By Rich Bockmann
Some called it the downtown, some referred to it as Main Street and others dubbed it the train station area. Some even suggested it may extend to the corner of Northern Boulevard.
Stakeholders in Douglaston’s commercial district met last Thursday night at the Community Church of Douglaston during the first of three public workshops that will eventually form the basis for a strategic action plan to revitalize business activity in the area.
Dorothy Matinale, president of the Douglaston Chamber of Commerce, said there were more than 50 businesses in the district, and community members stressed the need to strengthen local service businesses while still maintaining the area’s quiet character.
“I get fliers all the time from businesses in Great Neck,” said Ann Jawin, chairwoman of the Doug Bay Manor Civic Association.
Norman Mintz, a Pace University professor known as Dr. Downtown, was invited to speak by Victor Dadras, whose architecture firm was hired as a consultant by the Douglaston Local Development Corp. to form a plan to revitalize the business district.

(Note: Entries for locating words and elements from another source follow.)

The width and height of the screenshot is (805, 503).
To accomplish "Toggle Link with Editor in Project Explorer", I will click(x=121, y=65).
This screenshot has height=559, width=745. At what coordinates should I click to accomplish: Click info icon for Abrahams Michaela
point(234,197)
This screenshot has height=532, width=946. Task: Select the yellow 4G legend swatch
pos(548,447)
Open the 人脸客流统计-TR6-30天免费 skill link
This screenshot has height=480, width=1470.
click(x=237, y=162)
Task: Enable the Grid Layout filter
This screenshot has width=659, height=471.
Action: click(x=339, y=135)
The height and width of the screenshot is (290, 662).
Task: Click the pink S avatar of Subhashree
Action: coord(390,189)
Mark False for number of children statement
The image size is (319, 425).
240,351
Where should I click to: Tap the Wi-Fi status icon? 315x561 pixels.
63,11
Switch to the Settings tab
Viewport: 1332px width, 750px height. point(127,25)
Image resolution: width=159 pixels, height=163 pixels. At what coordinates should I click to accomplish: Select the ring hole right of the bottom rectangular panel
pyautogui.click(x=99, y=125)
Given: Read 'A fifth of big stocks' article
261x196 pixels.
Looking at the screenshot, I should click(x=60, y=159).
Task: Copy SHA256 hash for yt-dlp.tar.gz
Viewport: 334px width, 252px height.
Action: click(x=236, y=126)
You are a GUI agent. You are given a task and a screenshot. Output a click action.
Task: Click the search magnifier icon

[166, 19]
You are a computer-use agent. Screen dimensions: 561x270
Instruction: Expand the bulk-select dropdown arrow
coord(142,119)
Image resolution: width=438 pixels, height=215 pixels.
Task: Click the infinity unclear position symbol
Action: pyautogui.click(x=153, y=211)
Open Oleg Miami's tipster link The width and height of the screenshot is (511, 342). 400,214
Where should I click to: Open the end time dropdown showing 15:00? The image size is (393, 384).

Mintz said businesses had to do a better job of marketing themselves and recommended that the strategic action plan should consider positioning Douglaston as a small town within a big city.
Dadras said Douglaston was just one of 640 neighborhood commercial centers in the city and that it could capitalize on the nearly 2,000 Long Island Rail Road passengers who pass through the station each day.
Mintz told the crowd of about 40 he had spent the day walking the neighborhood and pointed to a number of solutions that had worked in revitalizing small-town business areas that he said could take hold in Douglaston.
“Downtown revitalization is one of those professions [in which] you have to deal with a lot of challenges,” he said, introducing the concept of “placemaking.”
“What can you do to make your downtown a better place for living?” he asked.
Mintz’s plan for placemaking was comprised of three aspects: outdoor spaces, indoor spaces and street events.
Communities could come together to design and build their own streetscapes, Mintz said, including trash receptacles, banners, planters, sculptures, murals and benches.
“The more the better, in my opinion,” he said of benches.
Mintz said empty storefronts provided an opportunity for community groups to come together on public art projects, and he showed a slide where schoolchildren had painted a streetscape on the windows of a vacant space.
He said Douglaston was unique in that PS 98 is located adjacent to the business area.
“Believe me folks, you don’t find that that often,” he said.
Indoor spaces could be used to hold art exhibitions, community meetings or even gathering places such as coffee shops the community could run as nonprofit organizations — an idea that struck a chord with those still lamenting the loss of the Douglaston Market.
“Farmers markets are becoming one of the most successful tools. They’re easy and cheap to set up,” Mintz said, acknowledging the neighborhood’s new city Greenmarket.
Some residents were concerned about the excess traffic more businesses would bring, while others said too much traffic left the neighborhood to do business in places like Great Neck, L.I., or Bell Boulevard.
“What we’re concerned with is preserving the scale,” Dadras said. “Vacant stores are not preserving the scale.”